Chcą się jednak dowiedzieć, czy dzielny Frodo, niosący z krainy „ludzików” przedziwny pierścień, którym zawładnięcie ma rozstrzygnąć o losach świata, zdołał go ostatecznie uchronić przed wpadnięciem w ręce Czarnego Pana Przekleństwa, chcą się dowiedzieć, jak zakończyła się olbrzymia wojna między niewolnikami Czarnego Pana a koalicją ludzi, elfów, karłów itd., broniącą życia zgodnego z naturą, rozsądku, obyczaju, uśmiechu, pieśni. I oksfordzki profesor opowiada im o tym, prowadząc ich jeszcze raz przez krajobrazy piękna i grozy, sceny przyjaźni, napięcia, triumfu ku ostatecznemu spełnieniu oczekiwań wielu znękanych ludów. Jak czytelnicy wiedzieli z poprzednich tomów, jedynym wyjściem z prawie beznadziejnej sytuacji dla sług Dobra było zniszczenie pierścienia (dającego władzę!) upragnionego przez Władców śmierci, i to w ogniu płonącym w samym sercu ich krainy. W trzecim tomie Frodo, w śmiertelnych zmaganiach ostatniej minuty dokonuje tego dzieła; kraina zniszczenia zapada się w otchłań, a rycerze dobrej sprawy wracają wśród rosnącego śpiewu do zagród pokoju i Wielki Król może objąć na nowo dziedzictwo świata godnego ludzi (czy choćby ludzików – „hobbitów”).

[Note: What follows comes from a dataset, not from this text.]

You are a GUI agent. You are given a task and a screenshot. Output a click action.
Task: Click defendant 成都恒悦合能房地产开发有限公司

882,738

Z ukazaniem się po polsku ostatniego tomu niezwykłej trylogii Tolkiena czas na spojrzenie perspektywiczne na to zjawisko literackie i na jakiś bilans, choćby cząstkowy. Co otrzymaliśmy od przedstawiciela angielskiej literatury w tym dziele? Czy jest to jakiś cenny element wymiany między narodami „w dziedzinie tworów ducha ludzkiego”?

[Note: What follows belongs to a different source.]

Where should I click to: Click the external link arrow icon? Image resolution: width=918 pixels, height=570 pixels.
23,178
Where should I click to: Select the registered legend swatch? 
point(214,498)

Jak już działo się to wyraźnie w poprzednich tomach, Tolkien wywołał swoim twórczym zaklęciem wizję pięknego i dzielnego świata. Zrobił to z ogromną siłą sugestii, skoro przełamuje ona u tak wielu opory w stosunku do tego rodzaju twórczości. Urzekł ich akcją pełną przygód, barwą, poezją. Dzięki temu uniósł czytelnika w świat własny, w swoim rodzaju jedyny. Z drugiej strony świat ten osnuty jest na wiedzy uczonego, wiedzy na temat mitologii germańskiej i celtyckiej; stanowi indywidualne wprawdzie przetworzenie, ale przetworzenie jakiejś wspólnej spuścizny, skarbca pojęć i obrazów, którymi żyła ongiś połowa Europy, ba skarbca pojęć i obrazów całych minionych kultur żyjących naturą, rytuałem, układem określonych norm etycznych. Jest to rodzaj daru dla ludzi epoki, w której te wszystkie sprawy w najlepszym zbladły i przemieszały się. Innymi słowy księga jest ważna nie tylko jako utwór literacki, ale jako dokument pewnych postaw, charakterystycznych dla starszych faz angielskiej czy wszelkiej tradycji.

Niemniej trzeba jak najpełniej zrozumieć i uwzględnić opory, jakie wywołuje baśniowy kształt opowieści Tolkiena. Księgi te zyskują sobie równie entuzjastycznych czytelników-wielbicieli, co zaciętych wrogów. Graham Greene, standardowy naturalista dzisiejszej literatury powiedział mi kiedyś, że nie chce wręcz brać do ręki tego rodzaju „akademickiej fantazji”. Trzeba uznać, że kwestia gustów nie da się rozstrzygać przez dyskusję. Można natomiast podyskutować nie na temat gustów, a postaw, których przedstawiciele posługują się argumentacją racjonalną.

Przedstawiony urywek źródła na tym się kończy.